“Where other cities were founded on faith or ideas, the bedrock of la Serenissima (Venice) was mercantile.” Venetian nobles traveled everywhere in the Eastern countries to accomplish their business. Right from the start they have always been at the forefront of the spices market and Egypt was one of their main destinations.
In the mid-first century A.D. its most famous city, Alexandria, became seat of St. Mark’s bishopry. At that time he had already written his Gospel in Rome and St. Peter, the Apostle, had assigned him to Egypt, where he founded the Christian church.

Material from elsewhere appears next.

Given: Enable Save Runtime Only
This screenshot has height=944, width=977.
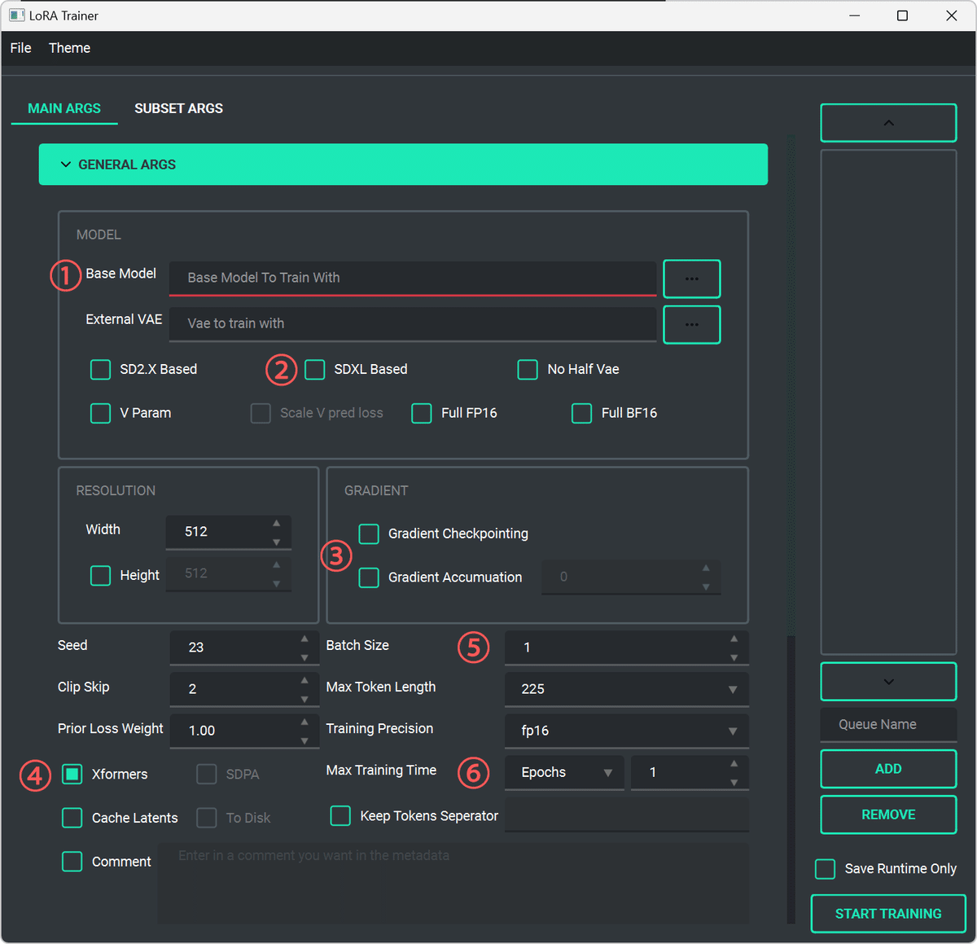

Centuries after his death, his relics were translated from Alexandria to Venice by two Venetian merchants. His body was hidden under a mound of pork, that Muslim officers at the custom did not inspect. (see picture). With this furta sacra (“holy theft”), the Venetian republic linked its history to the name of St. Mark’s for ever. Flags, statues, and buildings all did adopt the evangelist’s symbol of the winged lion. There is even a whole neighborhood named after him — San Marco and of course a church was built to preserve his relics, called St. Mark’s church.
By acquiring the remains of such an exclusive figure it would undoubtedly bring social and economic benefits. On top of that, it would serve to reinforce the impending liberation from Byzantine control by legitimizing the authority of the Venetian Doge.
Moreover, the course of Venetian history changed plausibly and gave way to Venice to buttress its ecclesiastical independence.